Instructions to follow - Gather each line of the entries below that includes "word".

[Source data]
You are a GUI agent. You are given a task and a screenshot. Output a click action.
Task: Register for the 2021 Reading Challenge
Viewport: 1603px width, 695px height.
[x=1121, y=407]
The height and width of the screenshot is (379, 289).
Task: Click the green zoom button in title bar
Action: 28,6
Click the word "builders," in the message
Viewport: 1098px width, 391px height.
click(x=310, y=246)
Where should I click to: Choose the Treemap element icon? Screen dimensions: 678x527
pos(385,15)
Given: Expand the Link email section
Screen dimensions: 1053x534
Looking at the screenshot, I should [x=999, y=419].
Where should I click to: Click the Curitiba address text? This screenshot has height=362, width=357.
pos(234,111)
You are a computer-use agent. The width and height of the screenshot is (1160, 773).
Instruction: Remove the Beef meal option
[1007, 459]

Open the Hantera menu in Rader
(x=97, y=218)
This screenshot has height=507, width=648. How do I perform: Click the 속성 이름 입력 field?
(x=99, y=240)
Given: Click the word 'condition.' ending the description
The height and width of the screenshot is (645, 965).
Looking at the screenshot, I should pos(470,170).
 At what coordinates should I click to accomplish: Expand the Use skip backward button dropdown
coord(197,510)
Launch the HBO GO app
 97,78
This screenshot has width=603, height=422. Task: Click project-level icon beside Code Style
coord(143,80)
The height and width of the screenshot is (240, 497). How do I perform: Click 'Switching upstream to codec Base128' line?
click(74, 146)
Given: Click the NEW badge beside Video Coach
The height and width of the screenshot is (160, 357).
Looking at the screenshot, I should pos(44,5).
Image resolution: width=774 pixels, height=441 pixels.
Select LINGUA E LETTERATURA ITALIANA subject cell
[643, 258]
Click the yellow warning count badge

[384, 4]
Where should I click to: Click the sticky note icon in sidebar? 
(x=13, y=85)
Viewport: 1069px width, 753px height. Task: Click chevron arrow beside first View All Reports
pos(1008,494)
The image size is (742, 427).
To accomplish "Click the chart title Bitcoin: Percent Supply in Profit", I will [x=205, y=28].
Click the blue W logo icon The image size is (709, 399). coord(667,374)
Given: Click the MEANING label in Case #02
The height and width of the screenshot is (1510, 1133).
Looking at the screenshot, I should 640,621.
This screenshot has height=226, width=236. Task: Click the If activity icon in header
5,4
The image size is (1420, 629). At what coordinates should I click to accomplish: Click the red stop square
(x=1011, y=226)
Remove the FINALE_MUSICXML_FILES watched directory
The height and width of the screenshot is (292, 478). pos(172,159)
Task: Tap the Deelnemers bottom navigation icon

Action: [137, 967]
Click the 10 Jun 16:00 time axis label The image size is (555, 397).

Your response -
Click the word "builders," in the message
Given: Click the word 'condition.' ending the description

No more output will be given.